## Short task
Please reproduce the material from the line with "Screen dimensions: 1512x793" through the end of the material, swapping "dimmed backdrop" for "darkened backdrop" and keeping everything else the same.

## Input for this task
* BEGIN *

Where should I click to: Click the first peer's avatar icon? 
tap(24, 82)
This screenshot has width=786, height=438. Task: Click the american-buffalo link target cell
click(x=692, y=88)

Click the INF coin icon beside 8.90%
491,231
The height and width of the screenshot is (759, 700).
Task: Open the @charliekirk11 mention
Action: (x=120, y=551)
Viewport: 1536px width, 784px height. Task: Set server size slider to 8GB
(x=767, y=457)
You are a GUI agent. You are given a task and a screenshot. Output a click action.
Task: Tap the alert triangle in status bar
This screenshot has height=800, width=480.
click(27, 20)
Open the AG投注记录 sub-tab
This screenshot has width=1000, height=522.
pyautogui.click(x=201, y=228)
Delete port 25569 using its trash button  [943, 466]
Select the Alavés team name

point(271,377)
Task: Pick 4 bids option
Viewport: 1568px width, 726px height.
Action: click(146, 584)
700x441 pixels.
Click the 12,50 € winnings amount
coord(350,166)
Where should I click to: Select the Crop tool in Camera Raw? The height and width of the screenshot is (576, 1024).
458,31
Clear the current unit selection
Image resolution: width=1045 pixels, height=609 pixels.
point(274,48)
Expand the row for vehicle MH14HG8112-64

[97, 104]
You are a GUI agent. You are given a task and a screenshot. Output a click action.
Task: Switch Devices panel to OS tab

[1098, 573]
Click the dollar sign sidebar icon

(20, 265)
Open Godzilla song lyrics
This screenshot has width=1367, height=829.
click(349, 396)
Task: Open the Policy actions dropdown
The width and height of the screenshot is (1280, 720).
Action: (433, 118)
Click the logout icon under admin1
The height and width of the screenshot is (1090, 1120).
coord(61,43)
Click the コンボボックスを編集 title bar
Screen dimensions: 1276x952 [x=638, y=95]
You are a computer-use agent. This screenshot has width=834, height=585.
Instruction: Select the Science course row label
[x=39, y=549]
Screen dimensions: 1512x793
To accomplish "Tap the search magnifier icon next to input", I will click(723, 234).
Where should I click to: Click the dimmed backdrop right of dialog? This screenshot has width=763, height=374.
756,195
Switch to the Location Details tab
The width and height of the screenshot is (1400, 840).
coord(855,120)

* END *

## Worked solution
Screen dimensions: 1512x793
To accomplish "Tap the search magnifier icon next to input", I will click(723, 234).
Where should I click to: Click the darkened backdrop right of dialog? This screenshot has width=763, height=374.
756,195
Switch to the Location Details tab
The width and height of the screenshot is (1400, 840).
coord(855,120)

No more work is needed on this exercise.